I was driving on a glorious sunny summer day trying to beat the weekend traffic, zooming down the highway on my way to Wanderlust Festival in Whistler, BC. The excitement of volunteering at the yoga festival paired with a weekend holiday with my partner was overshadowed by the sudden realization that I forgot to pack my precious yoga mat. My mind kicked in at 100 miles per hour, “It’s okay. They might rent or have free yoga mats at the festival. All is well,” I told myself, trying to be nonchalant about how it is so stupid to go to the yoga festival without a mat.
Day 1: I happily start my first volunteer shift. The idea of belonging to something special makes me feel good. I try to enjoy every interaction and situation, but the constant reminder of no yoga mat keeps flying around like an annoying mosquito.
Day 2: Wake up late and start rushing through my day. While I’m still obsessing over the yoga mat, I don’t want to be late to my second volunteer shift, so I rush out of my hotel room and get lost on my way. To my surprise I encounter a bear on the road. It is my first time meeting a bear face to face. I freeze and abruptly stop. Everything stopped for a second, no thoughts, no worries. It was the most alive moment I could imagine. Every part of my body was vibrant and alert. Slowly and automatically I start walking backwards until the bear disappears on the horizon and then I started running in the opposite direction as fast as I could. I arrived late to my shift but had an awesome story to tell.
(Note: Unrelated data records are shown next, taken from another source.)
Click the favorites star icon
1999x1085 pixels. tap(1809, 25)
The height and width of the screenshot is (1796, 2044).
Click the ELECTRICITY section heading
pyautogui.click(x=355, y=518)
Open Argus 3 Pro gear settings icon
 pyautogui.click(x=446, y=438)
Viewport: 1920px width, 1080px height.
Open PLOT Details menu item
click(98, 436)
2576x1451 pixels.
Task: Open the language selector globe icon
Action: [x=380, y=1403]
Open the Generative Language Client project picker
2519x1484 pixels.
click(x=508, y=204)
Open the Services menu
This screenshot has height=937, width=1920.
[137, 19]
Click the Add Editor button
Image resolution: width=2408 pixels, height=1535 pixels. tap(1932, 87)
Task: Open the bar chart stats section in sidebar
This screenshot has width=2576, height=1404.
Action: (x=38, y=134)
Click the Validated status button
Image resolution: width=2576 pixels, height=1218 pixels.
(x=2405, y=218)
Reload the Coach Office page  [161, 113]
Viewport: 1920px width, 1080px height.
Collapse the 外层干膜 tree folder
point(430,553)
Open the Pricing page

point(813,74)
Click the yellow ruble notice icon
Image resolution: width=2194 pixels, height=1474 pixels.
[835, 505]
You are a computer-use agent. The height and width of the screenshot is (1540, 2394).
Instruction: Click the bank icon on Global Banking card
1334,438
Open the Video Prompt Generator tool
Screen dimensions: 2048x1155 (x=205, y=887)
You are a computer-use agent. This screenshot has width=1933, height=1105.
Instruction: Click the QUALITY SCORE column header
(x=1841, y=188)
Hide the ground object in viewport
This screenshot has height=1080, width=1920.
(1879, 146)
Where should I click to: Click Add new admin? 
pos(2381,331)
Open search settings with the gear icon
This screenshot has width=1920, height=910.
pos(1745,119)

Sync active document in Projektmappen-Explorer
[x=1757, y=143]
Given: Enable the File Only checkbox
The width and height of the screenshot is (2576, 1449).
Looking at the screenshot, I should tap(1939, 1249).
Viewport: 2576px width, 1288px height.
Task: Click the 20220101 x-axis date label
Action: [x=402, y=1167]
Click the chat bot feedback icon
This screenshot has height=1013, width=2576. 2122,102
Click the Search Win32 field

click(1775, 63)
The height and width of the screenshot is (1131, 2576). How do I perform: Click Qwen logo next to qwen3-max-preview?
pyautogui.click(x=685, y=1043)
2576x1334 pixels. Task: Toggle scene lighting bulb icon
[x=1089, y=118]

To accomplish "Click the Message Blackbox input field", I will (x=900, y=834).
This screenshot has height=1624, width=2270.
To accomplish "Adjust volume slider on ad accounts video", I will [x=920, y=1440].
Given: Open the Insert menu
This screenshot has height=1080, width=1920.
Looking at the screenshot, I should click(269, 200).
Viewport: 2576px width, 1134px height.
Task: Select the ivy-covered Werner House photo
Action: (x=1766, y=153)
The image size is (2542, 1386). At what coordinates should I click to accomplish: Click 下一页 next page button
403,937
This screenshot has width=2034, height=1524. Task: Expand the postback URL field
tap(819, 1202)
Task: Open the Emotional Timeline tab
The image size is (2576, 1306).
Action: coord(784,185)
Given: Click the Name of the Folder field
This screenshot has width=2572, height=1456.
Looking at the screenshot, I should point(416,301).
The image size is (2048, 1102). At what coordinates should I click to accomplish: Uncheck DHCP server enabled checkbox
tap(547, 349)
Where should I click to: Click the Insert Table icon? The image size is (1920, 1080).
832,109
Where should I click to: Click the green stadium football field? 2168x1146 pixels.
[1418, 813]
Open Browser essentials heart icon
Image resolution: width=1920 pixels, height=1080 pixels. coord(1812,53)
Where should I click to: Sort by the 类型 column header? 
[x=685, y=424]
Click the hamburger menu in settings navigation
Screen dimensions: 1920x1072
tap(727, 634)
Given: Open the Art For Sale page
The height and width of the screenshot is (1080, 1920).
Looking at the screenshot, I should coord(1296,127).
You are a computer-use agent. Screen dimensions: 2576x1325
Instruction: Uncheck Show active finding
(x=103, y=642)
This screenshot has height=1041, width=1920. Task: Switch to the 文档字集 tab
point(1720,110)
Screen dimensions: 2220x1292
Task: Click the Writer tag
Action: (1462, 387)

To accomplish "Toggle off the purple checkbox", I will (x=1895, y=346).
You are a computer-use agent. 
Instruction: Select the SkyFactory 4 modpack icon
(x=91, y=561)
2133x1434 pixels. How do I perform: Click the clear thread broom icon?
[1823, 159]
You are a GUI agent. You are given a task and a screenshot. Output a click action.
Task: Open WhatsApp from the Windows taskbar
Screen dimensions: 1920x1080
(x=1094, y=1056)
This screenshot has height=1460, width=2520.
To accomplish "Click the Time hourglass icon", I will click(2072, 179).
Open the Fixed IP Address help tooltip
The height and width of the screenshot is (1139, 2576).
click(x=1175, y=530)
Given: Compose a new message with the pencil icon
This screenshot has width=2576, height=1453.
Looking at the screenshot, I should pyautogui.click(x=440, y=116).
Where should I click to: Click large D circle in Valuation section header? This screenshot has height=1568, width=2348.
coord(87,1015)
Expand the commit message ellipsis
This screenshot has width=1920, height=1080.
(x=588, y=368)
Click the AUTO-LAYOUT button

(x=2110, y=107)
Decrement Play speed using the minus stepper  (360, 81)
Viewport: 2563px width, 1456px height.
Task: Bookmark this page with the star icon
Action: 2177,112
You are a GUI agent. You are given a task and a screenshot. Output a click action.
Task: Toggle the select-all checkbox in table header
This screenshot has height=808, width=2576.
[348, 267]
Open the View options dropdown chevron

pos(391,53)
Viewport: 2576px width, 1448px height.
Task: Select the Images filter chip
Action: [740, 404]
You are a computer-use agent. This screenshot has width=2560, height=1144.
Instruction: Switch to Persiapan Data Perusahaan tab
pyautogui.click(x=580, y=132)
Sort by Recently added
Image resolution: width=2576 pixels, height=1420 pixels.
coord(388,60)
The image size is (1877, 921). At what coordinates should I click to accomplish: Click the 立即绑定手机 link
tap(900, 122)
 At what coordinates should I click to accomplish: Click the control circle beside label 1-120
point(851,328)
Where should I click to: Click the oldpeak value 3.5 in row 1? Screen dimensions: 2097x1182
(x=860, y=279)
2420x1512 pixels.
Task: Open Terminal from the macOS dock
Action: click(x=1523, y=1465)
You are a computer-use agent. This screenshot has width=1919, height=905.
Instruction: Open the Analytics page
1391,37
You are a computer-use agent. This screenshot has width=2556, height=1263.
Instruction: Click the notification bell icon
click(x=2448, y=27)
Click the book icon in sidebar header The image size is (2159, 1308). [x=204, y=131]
Day 4: Wake up super early to attend my Yin Yoga class. This type of yoga involves fewer postures with longer periods in each posture. I love it because I can truly be with myself and let the thoughts fly through. I arrived half an hour early and waited in line. I overheard someone making a comment of how the event was badly organized the day before because the class was overbooked and people were getting angry. I laughed inside because it is an irony that you are going to a yoga festival to relax and to explore the self and there you have angry, impatient yogis. One Yoga teacher beside me keeps commenting that “yoga teachers” should be allowed to attend the class first before anyone else gets a chance.
By the fourth day I had made peace with the idea that I don’t need a yoga mat to practice yoga. Letting go of issues originally perceived to control my life improves my relationship with others and myself. Working with the unexpected strengthens me as a spiritual being living a human life.